▸ **Written request 1**:
From the listing, copy the lines starting with the line that contains "Insert a star shape from the shapes gallery" and going on through the line that contains "coord(127,75)", both included, unchanged.

▸ **Selected passage**:
================

31 thoughts on “N900 vs Nexus One: Confessions of an Android user”

  1. I’m confused, while I generally agree. the two examples the nexus one photos both seem superior. The E72 concert photo is blury, the nexus one has captured the concert in a darker setting really well. and theres no way the E72 can claim to be a photo king.

    in the street photo the N900 has bleached out most of the details – the nexus one has not over exposed it.

    both (or all three) are capable but not amazing. and results vary in conditions that suit the auto settings.

    James Whatley Reply:

    Perhaps it’s a matter of opinion. The Nexus One has consistently disappointed on so many levels when it comes to content creation (the above photos included). Blurry or not, the E72 (for me at least) beats the HTC hands down.

================

▸ **Written request 2**:
In the comments on the N900 and Nexus One, turn the paragraph beginning "Perhaps it's a matter of opinion" into a short bulleted list that keeps its main points.

▸ **Material provided**:
================

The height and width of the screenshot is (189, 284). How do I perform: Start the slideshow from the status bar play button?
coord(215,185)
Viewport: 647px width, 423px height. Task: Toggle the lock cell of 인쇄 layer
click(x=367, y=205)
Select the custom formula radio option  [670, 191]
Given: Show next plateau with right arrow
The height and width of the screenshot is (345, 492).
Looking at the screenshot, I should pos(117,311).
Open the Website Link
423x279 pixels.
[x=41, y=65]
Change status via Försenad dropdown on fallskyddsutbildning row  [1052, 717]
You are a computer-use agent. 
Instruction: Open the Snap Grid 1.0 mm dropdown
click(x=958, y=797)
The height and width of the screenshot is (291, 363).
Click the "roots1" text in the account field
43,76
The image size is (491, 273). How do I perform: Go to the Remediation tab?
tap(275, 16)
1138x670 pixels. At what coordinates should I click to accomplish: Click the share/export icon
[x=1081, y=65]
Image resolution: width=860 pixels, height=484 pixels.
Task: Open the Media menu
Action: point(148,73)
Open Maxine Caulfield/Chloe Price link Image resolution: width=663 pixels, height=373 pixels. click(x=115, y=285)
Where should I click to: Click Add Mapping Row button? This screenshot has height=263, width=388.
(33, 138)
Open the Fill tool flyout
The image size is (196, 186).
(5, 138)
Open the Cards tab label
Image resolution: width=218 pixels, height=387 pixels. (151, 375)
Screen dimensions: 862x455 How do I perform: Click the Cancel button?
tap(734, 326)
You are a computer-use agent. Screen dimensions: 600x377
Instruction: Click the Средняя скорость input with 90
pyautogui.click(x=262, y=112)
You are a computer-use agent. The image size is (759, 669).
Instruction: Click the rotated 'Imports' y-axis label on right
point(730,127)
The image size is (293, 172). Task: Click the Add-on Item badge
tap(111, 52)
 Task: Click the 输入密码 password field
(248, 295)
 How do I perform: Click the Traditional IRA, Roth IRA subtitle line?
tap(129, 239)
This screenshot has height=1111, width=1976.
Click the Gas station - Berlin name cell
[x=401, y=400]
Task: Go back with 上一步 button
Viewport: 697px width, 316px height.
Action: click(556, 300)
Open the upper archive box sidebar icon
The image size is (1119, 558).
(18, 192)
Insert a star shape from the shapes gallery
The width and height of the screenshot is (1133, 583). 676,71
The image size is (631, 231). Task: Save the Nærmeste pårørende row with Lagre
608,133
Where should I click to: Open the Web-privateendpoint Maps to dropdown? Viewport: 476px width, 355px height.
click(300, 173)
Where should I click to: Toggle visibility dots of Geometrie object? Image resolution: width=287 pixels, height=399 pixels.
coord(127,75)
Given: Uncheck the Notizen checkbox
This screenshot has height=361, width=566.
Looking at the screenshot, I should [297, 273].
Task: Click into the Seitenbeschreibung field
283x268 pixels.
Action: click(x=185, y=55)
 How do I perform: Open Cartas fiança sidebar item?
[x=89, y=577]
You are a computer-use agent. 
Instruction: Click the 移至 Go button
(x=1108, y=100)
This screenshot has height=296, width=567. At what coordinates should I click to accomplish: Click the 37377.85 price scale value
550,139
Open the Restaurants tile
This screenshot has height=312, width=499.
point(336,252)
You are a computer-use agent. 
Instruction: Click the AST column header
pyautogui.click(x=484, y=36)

================

▸ **Complete output 1**:
Insert a star shape from the shapes gallery
The width and height of the screenshot is (1133, 583). 676,71
The image size is (631, 231). Task: Save the Nærmeste pårørende row with Lagre
608,133
Where should I click to: Open the Web-privateendpoint Maps to dropdown? Viewport: 476px width, 355px height.
click(300, 173)
Where should I click to: Toggle visibility dots of Geometrie object? Image resolution: width=287 pixels, height=399 pixels.
coord(127,75)

▸ **Complete output 2**:
- It may be a matter of opinion.
- The Nexus One has consistently disappointed at content creation, including in the photos above.
- Blurry or not, the E72 beats the HTC hands down, at least for the writer.